§ Activity: Beginning with the line that holds "Where should I click to: Toggle" and ending with the last line of the entries below, copy every line exactly and nothing else, with the pictures left out.

(Stored dataset items)
Segment Open

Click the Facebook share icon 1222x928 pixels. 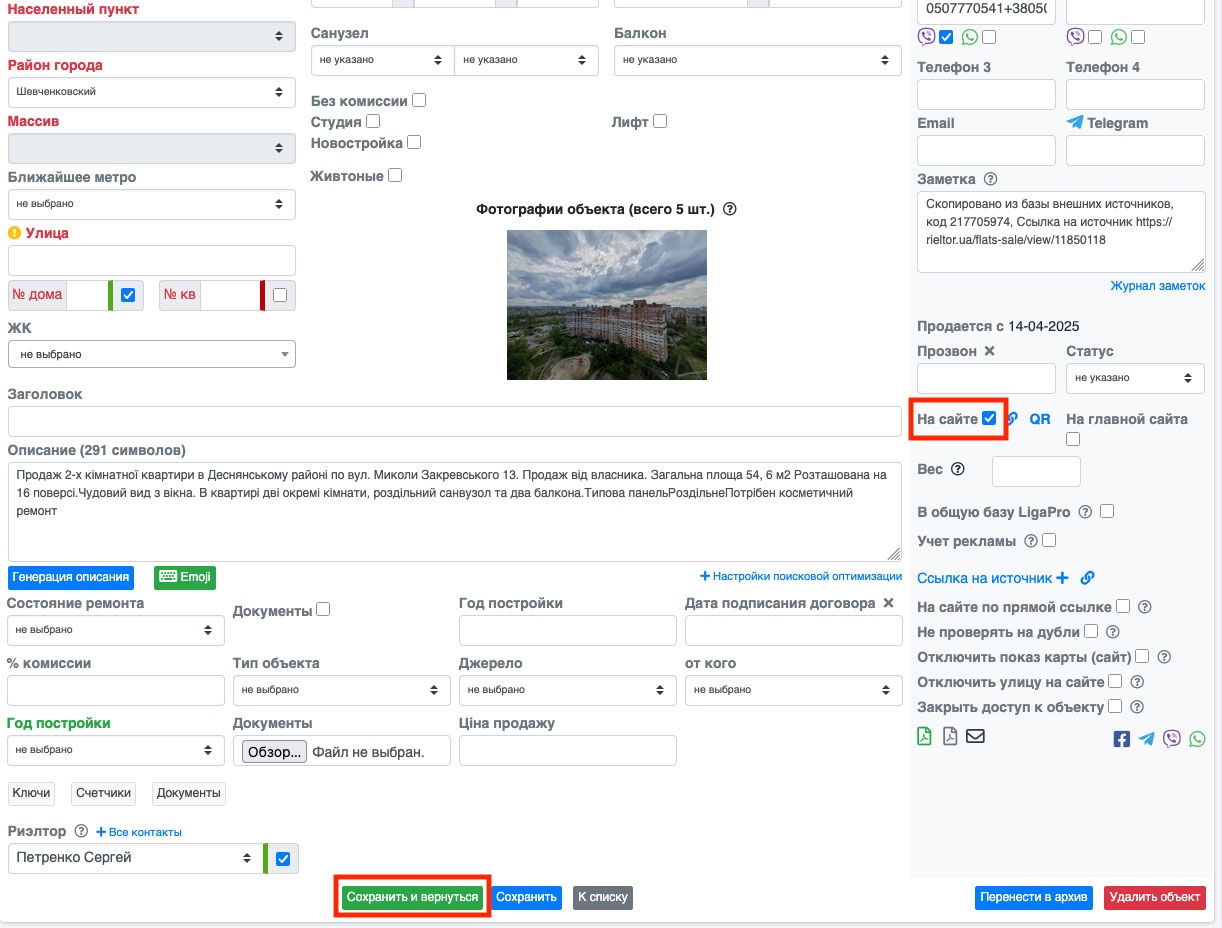(1121, 739)
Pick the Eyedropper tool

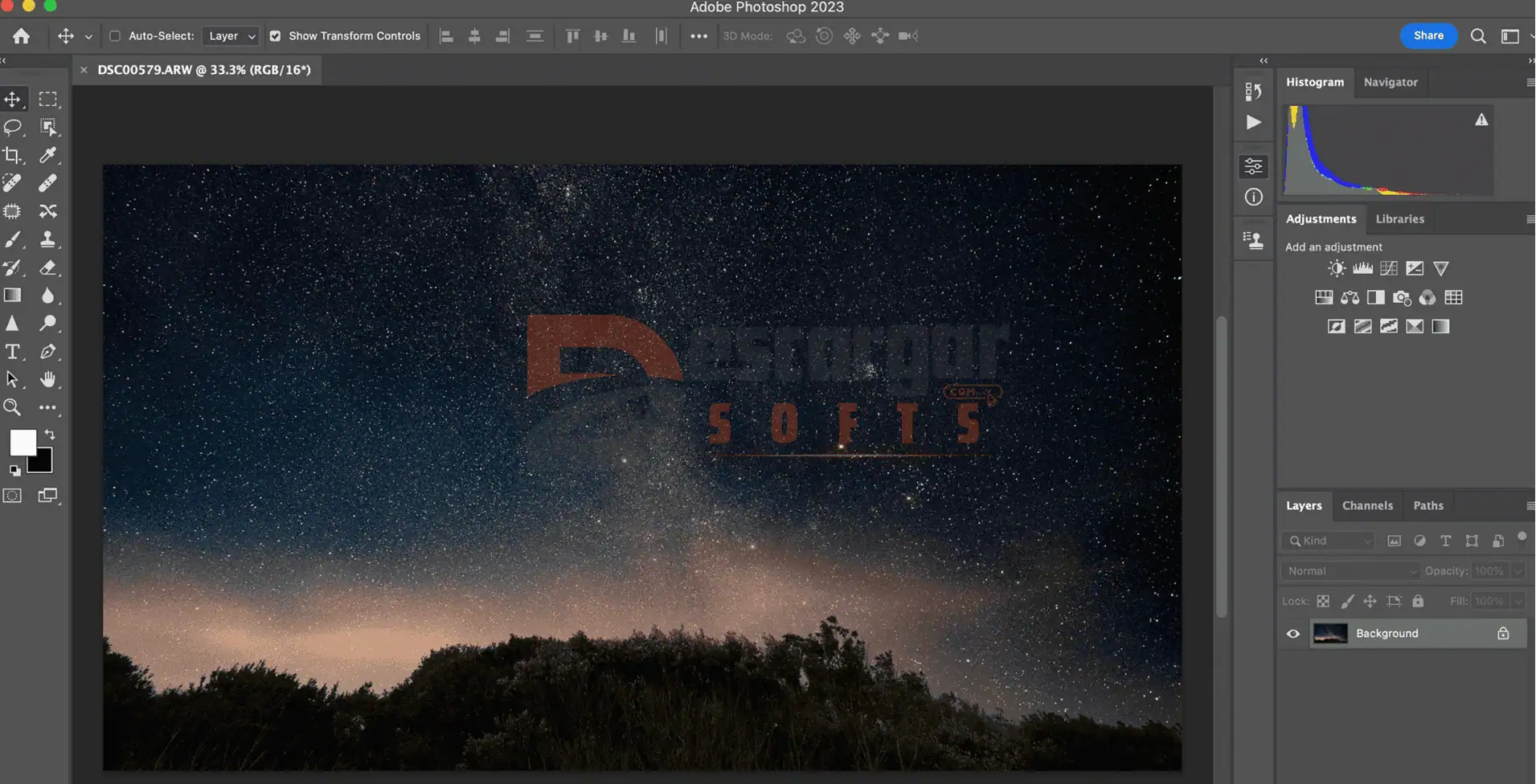pyautogui.click(x=48, y=155)
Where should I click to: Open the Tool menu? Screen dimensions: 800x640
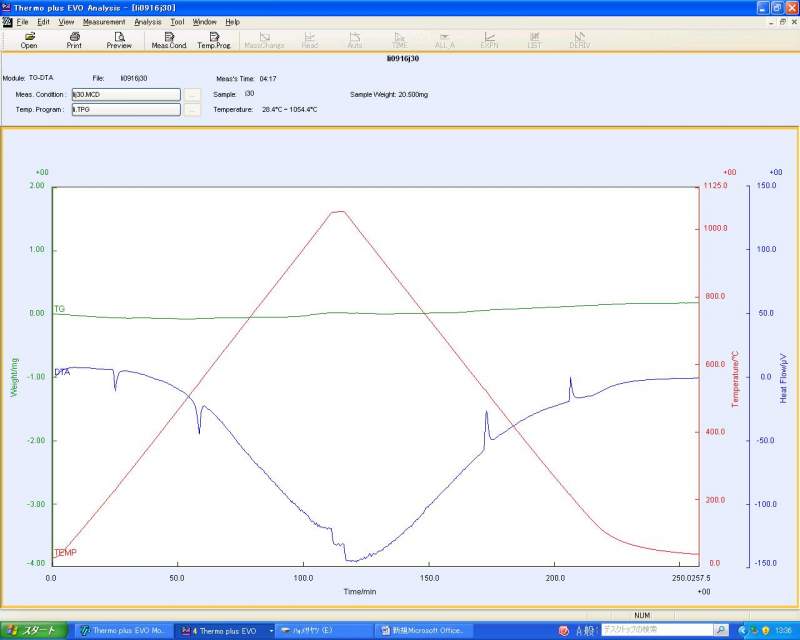[x=177, y=21]
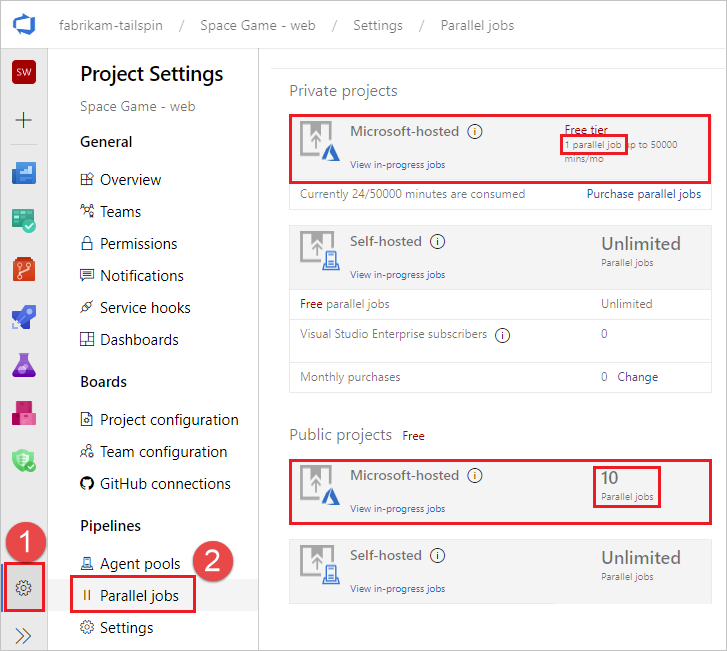Image resolution: width=727 pixels, height=651 pixels.
Task: Click the Project settings gear icon
Action: coord(24,588)
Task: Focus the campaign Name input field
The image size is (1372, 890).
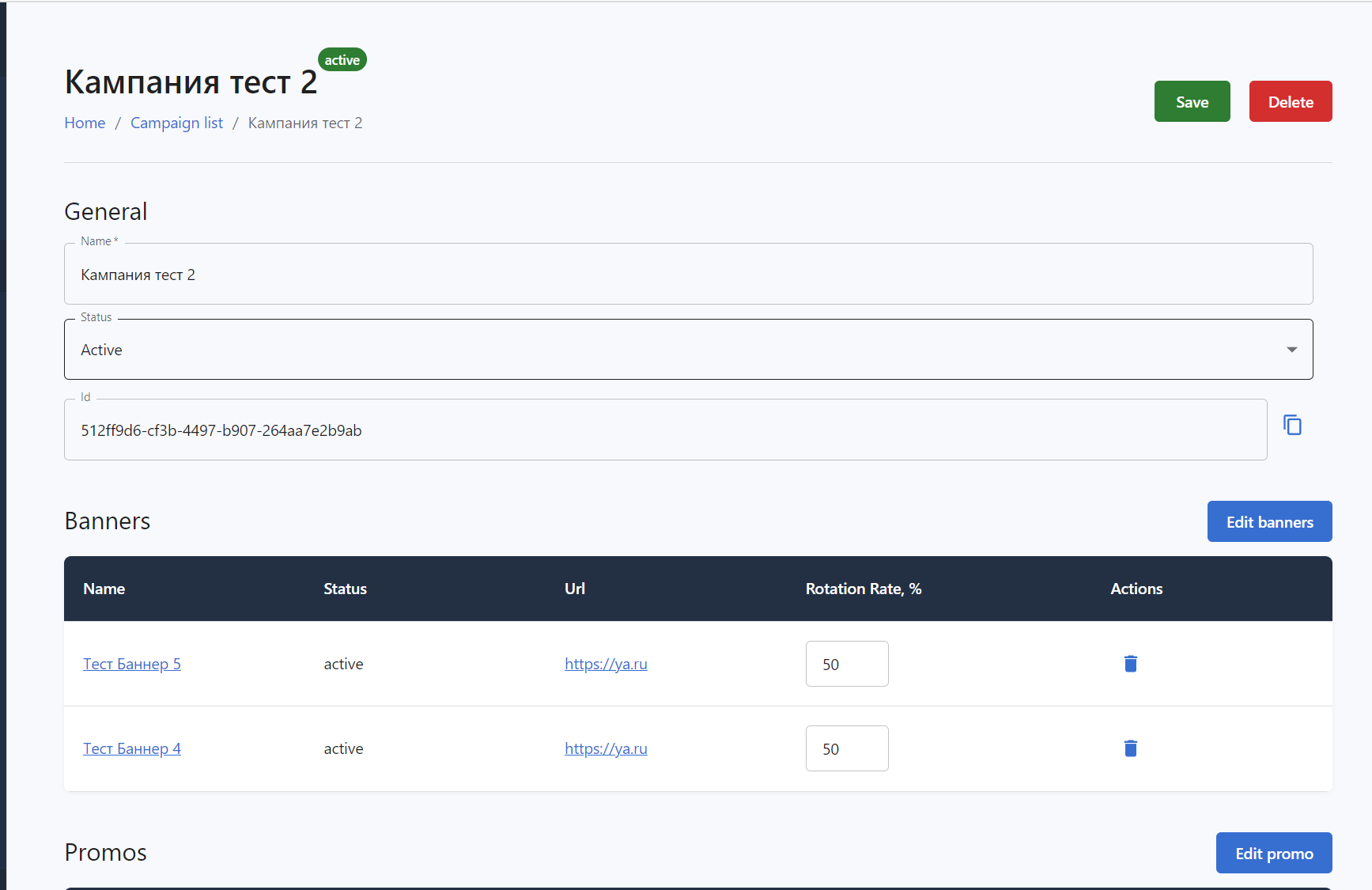Action: pos(687,275)
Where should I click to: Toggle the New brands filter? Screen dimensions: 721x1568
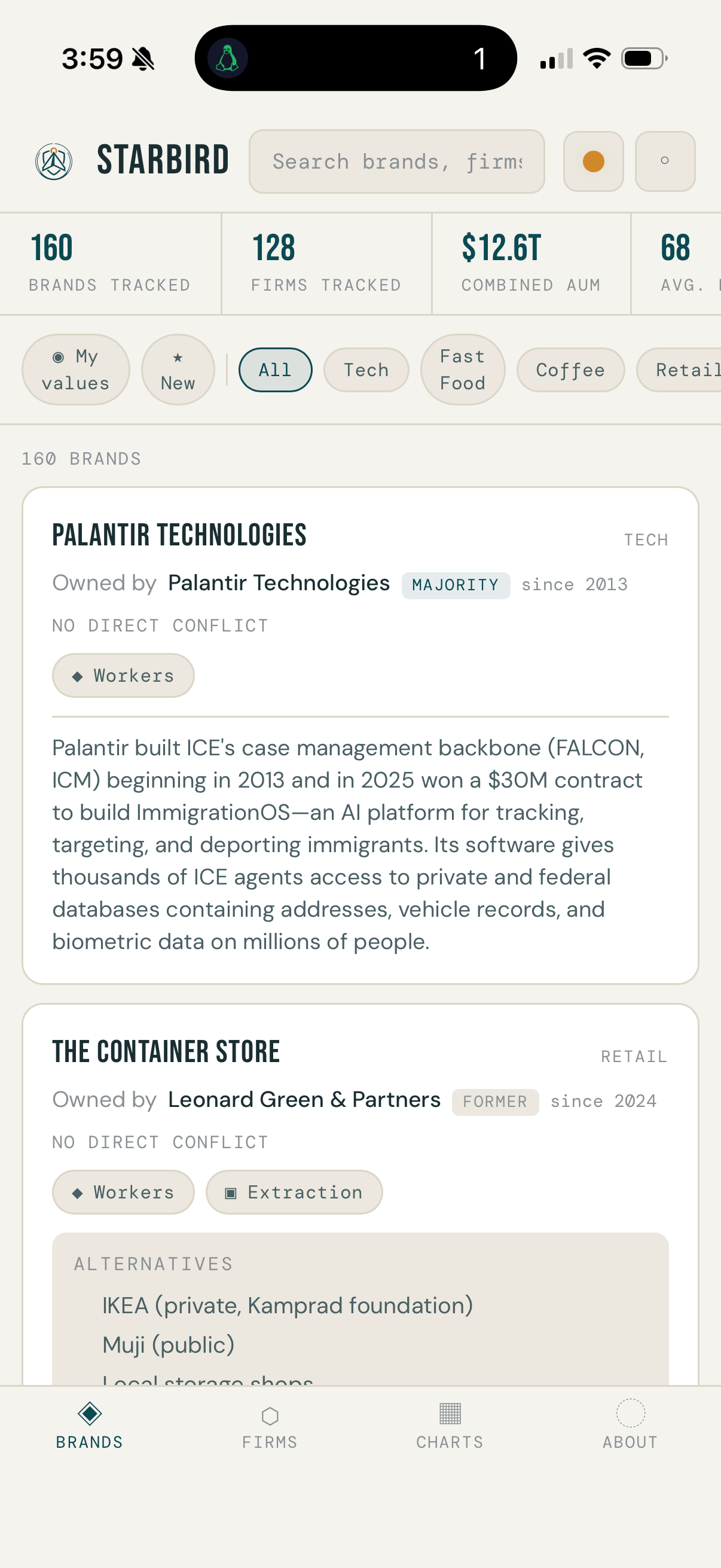[178, 370]
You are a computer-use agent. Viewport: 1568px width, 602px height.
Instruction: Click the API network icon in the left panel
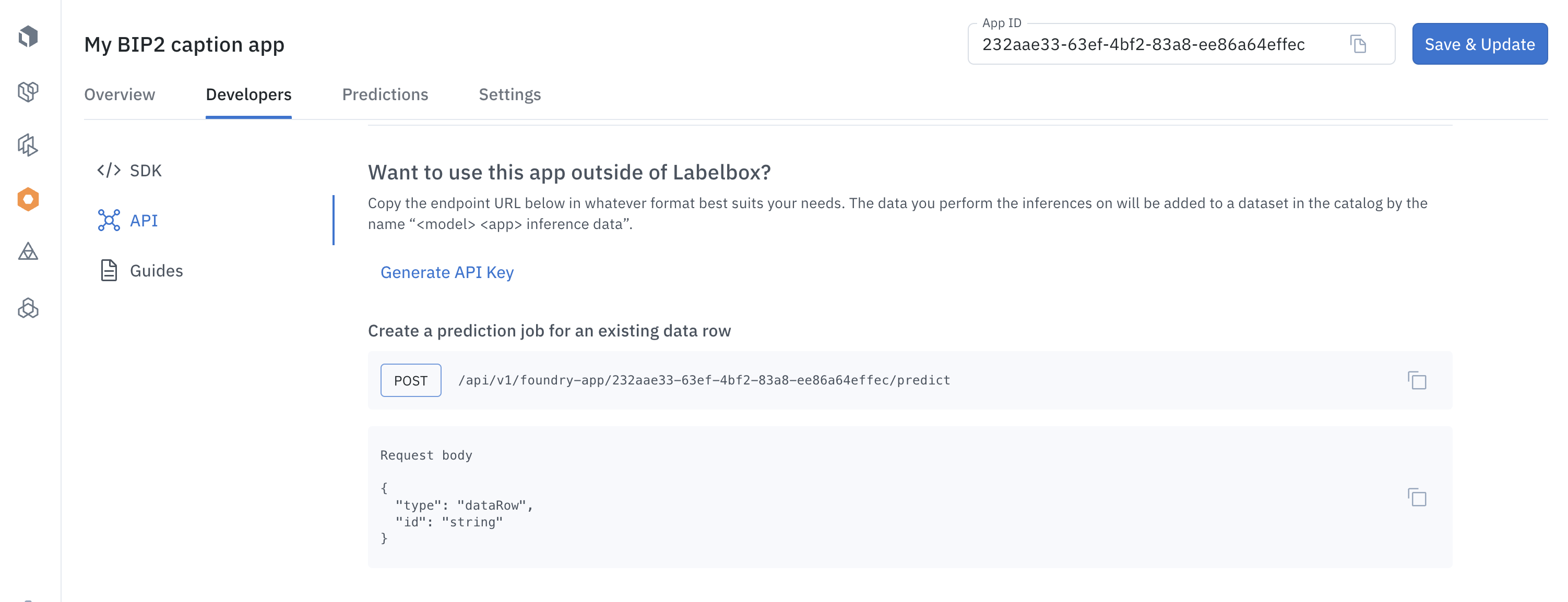109,220
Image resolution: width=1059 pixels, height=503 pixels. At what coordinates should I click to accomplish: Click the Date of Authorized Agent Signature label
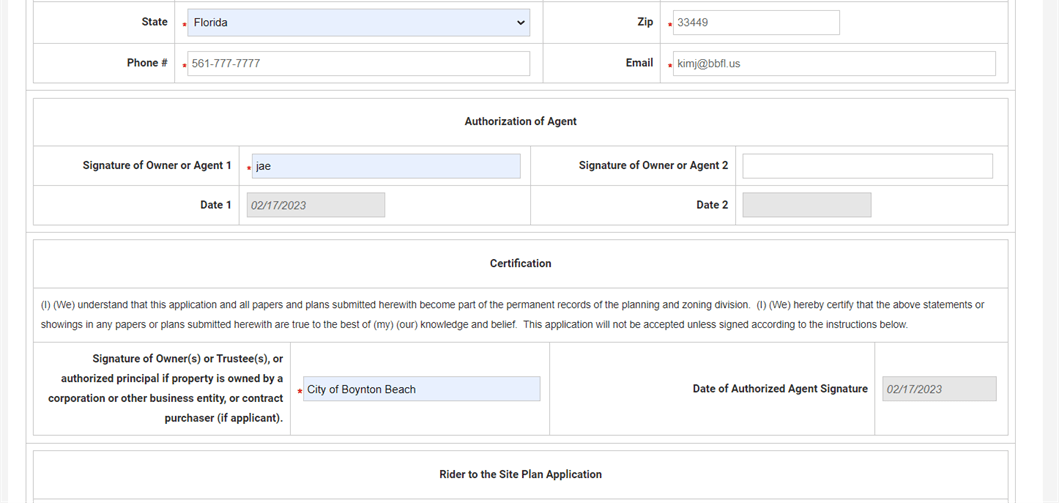click(x=780, y=389)
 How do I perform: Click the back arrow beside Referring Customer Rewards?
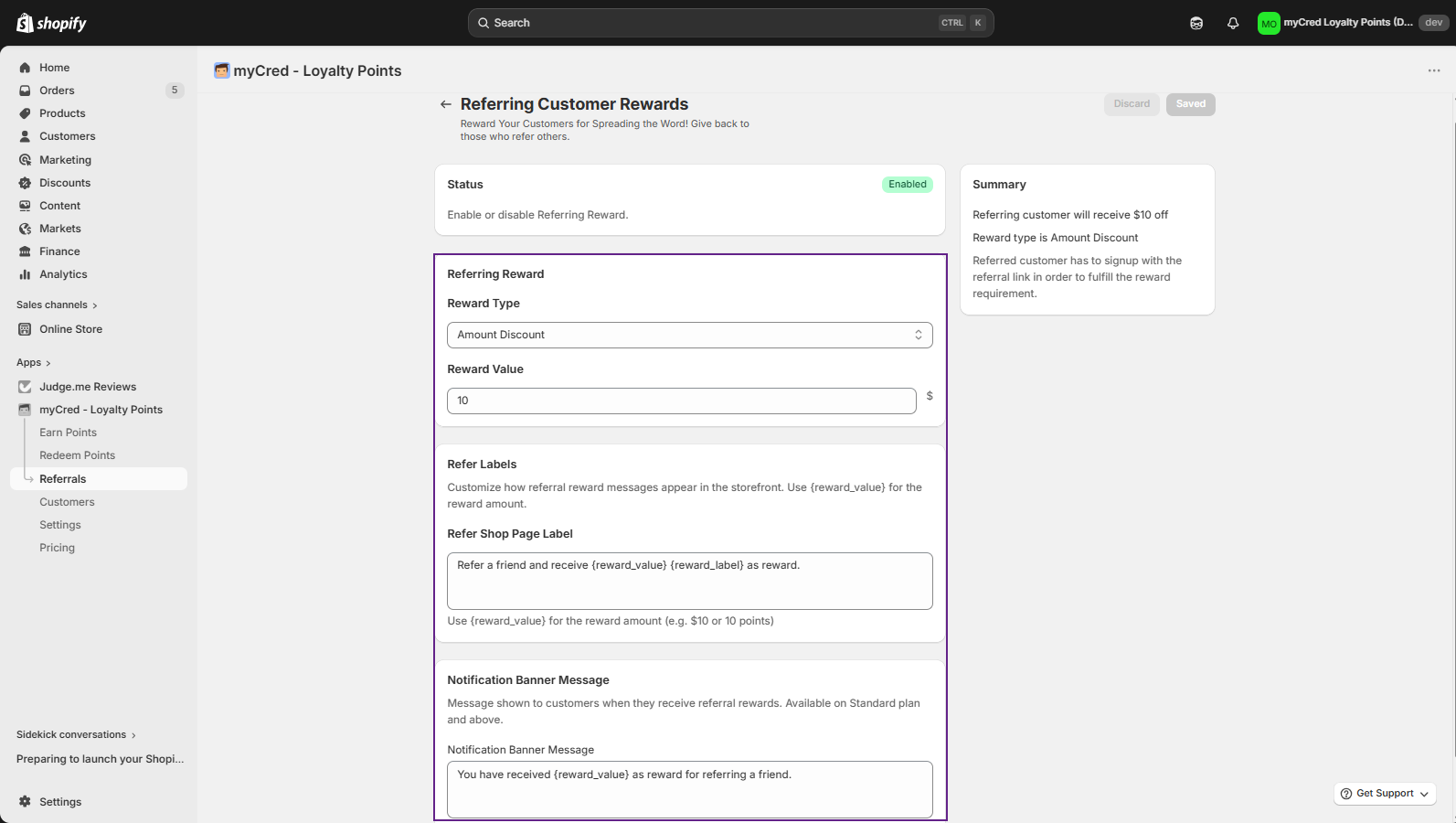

Segment Closed

§ Answer for the task:
Where should I click to: Toggle the New brands filter? Screen dimensions: 721x1568
[178, 370]
You are a computer-use agent. Viewport: 1568px width, 602px height.
Instruction: Click the API network icon in the left panel
109,220
Image resolution: width=1059 pixels, height=503 pixels. At what coordinates should I click to accomplish: Click the Date of Authorized Agent Signature label
click(x=780, y=389)
 How do I perform: Click the back arrow beside Referring Customer Rewards?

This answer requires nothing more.